Il segretario al Tesoro degli Stati Uniti Scott Bessent ha dichiarato di prevedere una forte discesa dei prezzi del petrolio una volta che il conflitto con l'Iran giungerà a conclusione, con il greggio che potrebbe scendere fino a 40 dollari al barile a causa dell'eccesso di offerta sul mercato.
Secondo Bessent, un tale calo dei prezzi del petrolio spingerebbe a sua volta i rendimenti obbligazionari al ribasso. I rendimenti sono aumentati bruscamente nelle recenti contrattazioni. Il legame che Bessent traccia tra petrolio e Treasury riflette una dinamica più ampia seguita da vicino dai mercati: prezzi del greggio più bassi attenuano le pressioni inflazionistiche e aspettative di inflazione più contenute riducono tipicamente i rendimenti richiesti dagli investitori per detenere debito pubblico a lungo termine. I rendimenti dei Treasury costituiscono un parametro di riferimento per i costi di finanziamento dell'intera economia, inclusi i mutui e il debito aziendale, per cui gli spostamenti nelle prospettive su petrolio e inflazione si ripercuotono ben oltre i mercati energetici.
La previsione di Bessent di un petrolio a 40 dollari al barile arriva inoltre sullo sfondo di un'offerta globale abbondante, con i principali produttori che hanno aumentato la produzione negli ultimi anni, mentre qualsiasi risoluzione del conflitto con l'Iran eliminerebbe un premio geopolitico che le tensioni geopolitiche hanno storicamente aggiunto ai prezzi del greggio.
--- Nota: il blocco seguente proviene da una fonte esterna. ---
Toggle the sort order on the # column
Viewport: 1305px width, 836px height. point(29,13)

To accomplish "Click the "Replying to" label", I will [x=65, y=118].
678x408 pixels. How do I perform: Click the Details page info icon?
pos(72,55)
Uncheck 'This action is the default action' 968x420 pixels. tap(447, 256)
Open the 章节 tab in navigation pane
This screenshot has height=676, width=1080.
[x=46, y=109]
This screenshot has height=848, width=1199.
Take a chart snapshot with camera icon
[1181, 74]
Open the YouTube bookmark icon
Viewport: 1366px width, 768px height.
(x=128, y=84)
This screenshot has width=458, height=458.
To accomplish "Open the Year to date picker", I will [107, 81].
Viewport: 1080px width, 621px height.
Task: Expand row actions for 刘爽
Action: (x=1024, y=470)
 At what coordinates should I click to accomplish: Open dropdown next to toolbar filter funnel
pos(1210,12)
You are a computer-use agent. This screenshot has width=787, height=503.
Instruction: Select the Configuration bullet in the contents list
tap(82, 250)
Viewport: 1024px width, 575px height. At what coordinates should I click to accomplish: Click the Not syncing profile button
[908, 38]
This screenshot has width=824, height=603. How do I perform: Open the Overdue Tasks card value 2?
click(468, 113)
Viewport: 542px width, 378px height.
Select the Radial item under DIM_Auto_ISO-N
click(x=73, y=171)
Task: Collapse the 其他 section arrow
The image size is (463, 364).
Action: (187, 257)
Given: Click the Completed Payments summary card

Il segretario al Tesoro ha inoltre minimizzato una proposta del fondo sovrano norvegese di ridurre le proprie partecipazioni in Treasury statunitensi. Il fondo della Norvegia è uno dei più grandi fondi sovrani al mondo e le sue decisioni di allocazione degli asset sono osservate come un segnale di come i grandi investitori esteri considerano il debito governativo statunitense, un mercato che dipende fortemente dalla continua domanda dall'estero.